Think your area is immune from bad weather conditions? There has been an increasing frequency of storms in the last 50 years and this year the National Oceanic and Atmospheric Administration warns that there is an imminent flood threat in the Midwest, South and East. The US Geological Survey, meanwhile, notes a significant rise in earthquake frequency in the U.S in 2009.
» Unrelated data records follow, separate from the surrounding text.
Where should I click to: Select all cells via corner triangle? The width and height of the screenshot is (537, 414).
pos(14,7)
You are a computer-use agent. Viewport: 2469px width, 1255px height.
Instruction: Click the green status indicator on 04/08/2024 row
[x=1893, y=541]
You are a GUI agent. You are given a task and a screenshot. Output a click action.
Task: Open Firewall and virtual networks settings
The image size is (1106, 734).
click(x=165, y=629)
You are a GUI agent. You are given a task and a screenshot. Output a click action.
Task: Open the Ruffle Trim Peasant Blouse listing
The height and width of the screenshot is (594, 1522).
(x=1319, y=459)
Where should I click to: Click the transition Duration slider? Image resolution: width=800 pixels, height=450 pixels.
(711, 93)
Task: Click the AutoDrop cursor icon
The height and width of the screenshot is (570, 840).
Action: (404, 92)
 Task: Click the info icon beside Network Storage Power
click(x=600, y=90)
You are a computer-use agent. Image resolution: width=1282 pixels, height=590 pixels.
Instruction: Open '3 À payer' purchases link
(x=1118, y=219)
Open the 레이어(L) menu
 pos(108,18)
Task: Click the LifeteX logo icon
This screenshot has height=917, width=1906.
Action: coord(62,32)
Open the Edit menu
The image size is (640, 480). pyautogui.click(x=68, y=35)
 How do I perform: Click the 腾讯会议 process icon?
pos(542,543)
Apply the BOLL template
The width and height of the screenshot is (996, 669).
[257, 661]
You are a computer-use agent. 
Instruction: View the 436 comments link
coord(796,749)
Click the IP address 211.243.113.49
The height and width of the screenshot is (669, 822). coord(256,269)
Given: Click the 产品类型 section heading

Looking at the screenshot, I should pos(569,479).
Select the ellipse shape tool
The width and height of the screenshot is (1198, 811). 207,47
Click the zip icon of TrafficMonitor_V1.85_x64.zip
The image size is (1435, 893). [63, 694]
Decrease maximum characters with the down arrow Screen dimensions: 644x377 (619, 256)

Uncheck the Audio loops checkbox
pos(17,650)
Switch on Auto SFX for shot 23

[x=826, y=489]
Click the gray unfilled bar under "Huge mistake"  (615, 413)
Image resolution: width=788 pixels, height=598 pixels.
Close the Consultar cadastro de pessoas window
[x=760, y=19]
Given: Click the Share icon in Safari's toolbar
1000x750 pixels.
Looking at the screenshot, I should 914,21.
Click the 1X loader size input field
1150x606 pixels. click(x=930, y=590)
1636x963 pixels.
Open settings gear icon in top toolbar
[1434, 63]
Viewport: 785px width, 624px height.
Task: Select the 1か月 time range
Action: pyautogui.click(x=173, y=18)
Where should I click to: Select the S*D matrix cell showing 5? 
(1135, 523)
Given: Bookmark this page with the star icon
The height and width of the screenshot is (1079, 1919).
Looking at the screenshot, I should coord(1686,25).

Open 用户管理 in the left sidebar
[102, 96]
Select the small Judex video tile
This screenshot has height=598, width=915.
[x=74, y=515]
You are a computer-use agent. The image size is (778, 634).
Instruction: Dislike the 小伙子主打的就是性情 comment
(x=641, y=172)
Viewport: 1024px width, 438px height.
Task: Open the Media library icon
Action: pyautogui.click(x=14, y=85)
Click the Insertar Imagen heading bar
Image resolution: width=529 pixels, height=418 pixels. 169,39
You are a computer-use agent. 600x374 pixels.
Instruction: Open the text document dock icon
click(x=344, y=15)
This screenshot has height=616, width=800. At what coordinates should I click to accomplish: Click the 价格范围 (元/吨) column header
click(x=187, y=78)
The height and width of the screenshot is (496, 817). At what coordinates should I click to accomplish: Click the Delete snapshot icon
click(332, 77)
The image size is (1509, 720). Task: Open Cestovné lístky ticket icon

What precautions you take during these potential emergencies largely depends on where in the U.S. you live, and whether your home is an apartment or a house. This guide will help you know how and where to seek shelter.Flooding and Hurricanes

In the Deep South the primary seasonal weather-related concerns are hurricanes and floods. Joe Laud of the Houston Emergency Center says one of the best ways to prepare is to plan ahead. Make sure all members of your household know your evacuation or other steps to take when an emergency hits. He also says it's advisable to store enough food and water to supply your family for at least a week. Hurricanes can knock out power and other essentials for days, as Hurricane Ike did in 2008.

Where available, people with special needs for transportation may be able to pre-register with local government agencies, so that they can help. People with pets should have an emergency plan for them, too. Laud says that far from being alarmist, these precautions could make a huge difference.

"During times of those instances, we don't normally respond to the calls, because that would be putting our first responders in harm's way," Laud explains. Being prepared is your best defense for these "very real" situations, he adds.

Laud says most homes and apartment buildings in his area do not have basements because of the frequent flooding. He advises people to either evacuate or seek out the highest floor in their homes or apartments for shelter. In the case of hurricanes, people are best protected in interior rooms that are windowless.

According to the National Hurricane Center, the hurricane season in the Atlantic begins June 1st and lasts through November 30th, while the Eastern Pacific hurricane season begins May15th and also ends November 30th.


In the Great Plains, tornadoes can be even more deadly than hurricanes because they can seem to appear out of nowhere. It's important to pay attention to tornado watches and warnings issued over the air, and to listen for warning sirens in their communities.

Unlike flood emergencies, people are advised to move to low-lying or underground areas for shelter. If that's not available, seek an interior room, or a bathroom or closet; the more walls around you, the better.

People are also advised to listen to a radio in case of such emergencies, to stay informed of the fast-changing weather. Communities are also encouraged to stake out a communication plan in advance to alert senior citizens and shut-ins.

Never try to outrun a tornado.


Although unrelated to weather, earthquakes are always a threat in California and other West Coast states.

If indoors, the government advises that you drop to the ground and look for overhead protection, such as crouching below a table or in a closet. People should hold onto large pieces of furniture for support until the shaking has finished. And to be aware that aftershocks are common after the initial earthquake occurs.

While it might be common sense, remember to stay away from fixtures or hanging picture frames or anything that could fall down and cause injury.